In addition, we determined the maximum PeNAT score for the entire acute phase for each patient. Generalized linear regression (a proportional odds cumulative logit model) was applied to compare the maximum nausea severity during the entire acute phase between study groups, adjusting for the effects of chemotherapy and antiemetic regimens. As sensitivity analyses, the primary analysis was repeated in two subsets of patients: 1) those who provided at least 2 PeNAT scores each day of the acute phase and 2) those who reported being compliant with application of the bands. The secondary analysis of CIN during the delayed phase was conducted using the same methods.

The daily number of emetic episodes was classified as no episodes, 1–2 episodes, or greater than 2 episodes. A GEE model with proportional odds cumulative logit for ordinal data was used to test treatment efficacy (acupressure bands vs. sham bands) on repeated measures during each entire phase. The ordinal levels of emetic episodes during the entire phase between study groups was compared using a generalized linear regression model. In addition, CIV control during the entire acute or delayed phase was classified as complete (no emetic episodes and no use of breakthrough antiemetic agents), partial (one or two emetic episodes in any 24 hour period and/or use of breakthrough antiemetic agents) or failed (more than 2 emetic episodes in any 24 hour period). The proportions of patients in each of the CIV control categories were compared between study groups using a proportional odds cumulative logit model for ordinal data. This analysis accounted for the duration of the acute phase, chemotherapy agents and antiemetic agents administered.

To explore the similarities or differences of the acupressure effect in patient populations based on sex and age, an interaction with treatment (acupressure bands vs. sham bands) was included in the GEE models along with the individual terms of sex or age.
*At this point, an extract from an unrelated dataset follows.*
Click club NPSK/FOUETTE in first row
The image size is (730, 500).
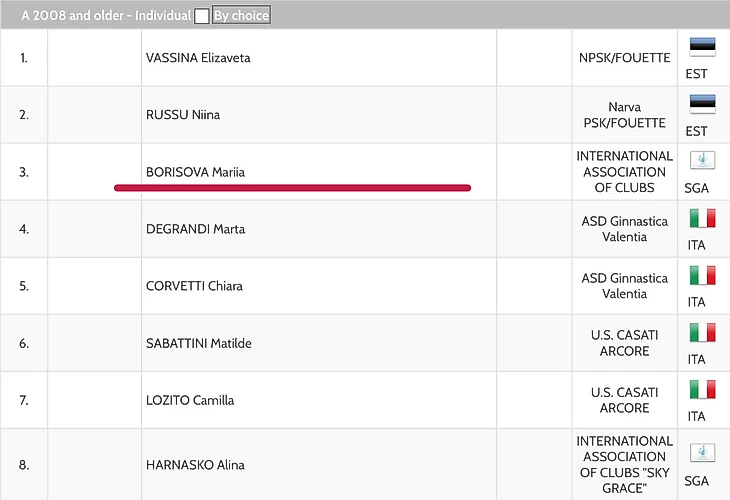tap(624, 58)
Statistical analyses were performed with SAS (version 9.4; SAS Institute, Cary, NC). All tests of significance were two tailed. P <0.05 was considered statistically significant. An odds ratio (OR) < 1 indicates that the acupressure group had a better outcome than the sham group while an OR > 1 indicates that the acupressure group had a worse outcome than the sham group. Reasons for early withdrawal, compliance and perception of study group allocation were compared between two treatment groups using a Pearson Chi-square test. The length of follow-up was compared between groups using a Wilcoxon Rank Sum test.

Results

Patients

From May 9, 2011 to May 18, 2012 and December 12, 2012 to May 16, 2016, 187 patients receiving care in 27 institutions (Supplemental Table I) were randomized. During the gap in enrollment the sponsoring organization changed. At initial activation, the study was sponsored by the Children’s Oncology Group with financial support through the Division of Cancer Prevention, National Cancer Institute. In 2012, the SunCoast CCOP Research Base assumed sponsorship of the study. The National Cancer Institute provided financial support throughout.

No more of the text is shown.